# Instructions for the task:
Go to the line containing "Screen dimensions: 830x545" in the records below and print it and every following line exactly, on through the line containing "Open Sort by price + best menu", then stop.

Stored records
^^^^^^^^

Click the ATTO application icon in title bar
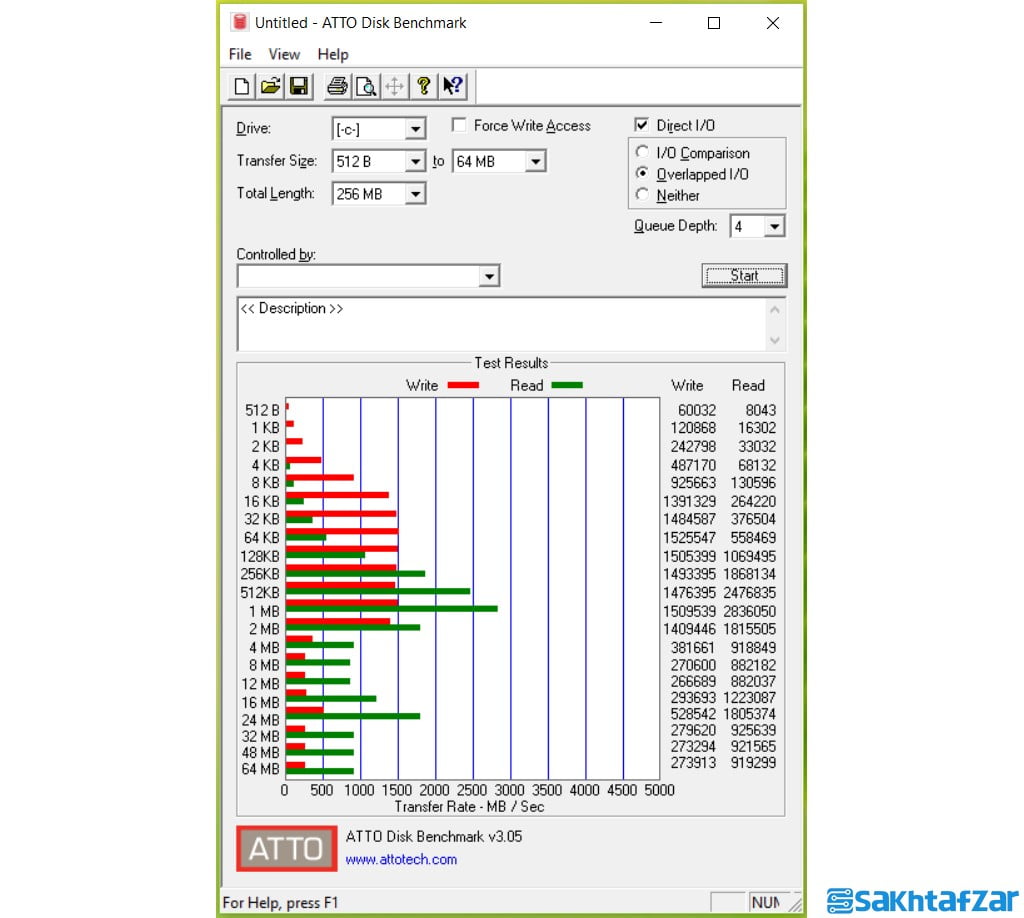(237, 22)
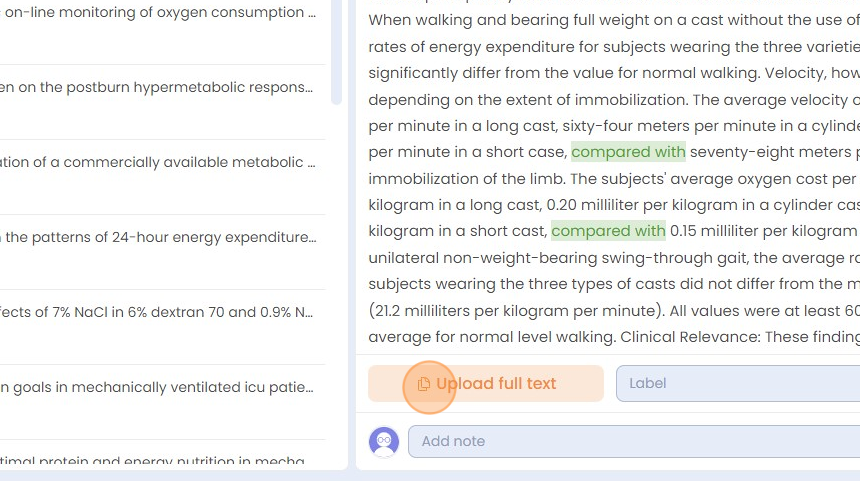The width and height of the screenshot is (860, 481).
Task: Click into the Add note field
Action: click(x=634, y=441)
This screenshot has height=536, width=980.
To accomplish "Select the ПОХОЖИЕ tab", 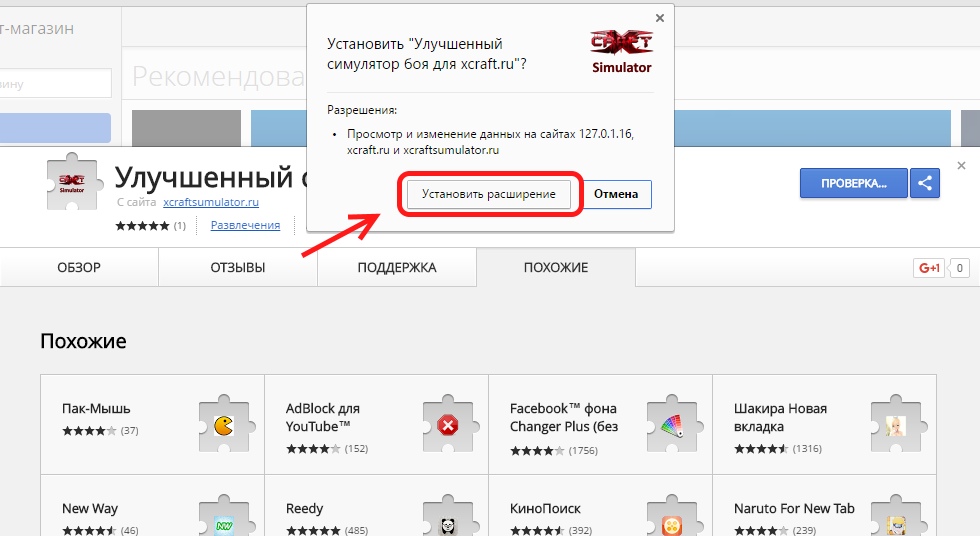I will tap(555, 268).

^^^^^^^^

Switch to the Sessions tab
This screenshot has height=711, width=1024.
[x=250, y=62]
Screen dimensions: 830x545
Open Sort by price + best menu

^^^^^^^^

# The answer:
Screen dimensions: 830x545
Open Sort by price + best menu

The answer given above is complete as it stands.